- IATA: none; ICAO: none; FAA LID: F88;

Summary
- Airport type: Public
- Owner: City of Jonesboro
- Serves: Jonesboro, Louisiana
- Elevation AMSL: 256 ft (78 m)
- Coordinates: 32°12′07″N 092°43′59″W﻿ / ﻿32.20194°N 92.73306°W
- Interactive map of Jonesboro Airport

Runways
| Direction | Length |  | Surface |
| ft | m |
| 17/35 | 3,203 | 976 | Asphalt |

Statistics (2009)
- Aircraft operations: 24,000
- Source: Federal Aviation Administration

= Jonesboro Airport =

Jonesboro Airport is a city-owned public-use airport located three nautical miles (6 km) south of the central business district of Jonesboro, a city in Jackson Parish, Louisiana, United States.
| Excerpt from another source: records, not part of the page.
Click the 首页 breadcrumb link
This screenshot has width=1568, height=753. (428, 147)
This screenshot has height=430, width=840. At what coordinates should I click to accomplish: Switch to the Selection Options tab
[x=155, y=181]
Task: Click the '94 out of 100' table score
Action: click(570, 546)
==Facilities and aircraft==
Jonesboro Airport covers an area of 140 acre at an elevation of 256 feet (78 m) above mean sea level. It has one asphalt paved runway designated 17/35 which measures 3,203 by 75 feet (976 x 23 m). For the 12-month period ending April 16, 2009, the airport had 24,000 general aviation aircraft operations, an average of 65 per day.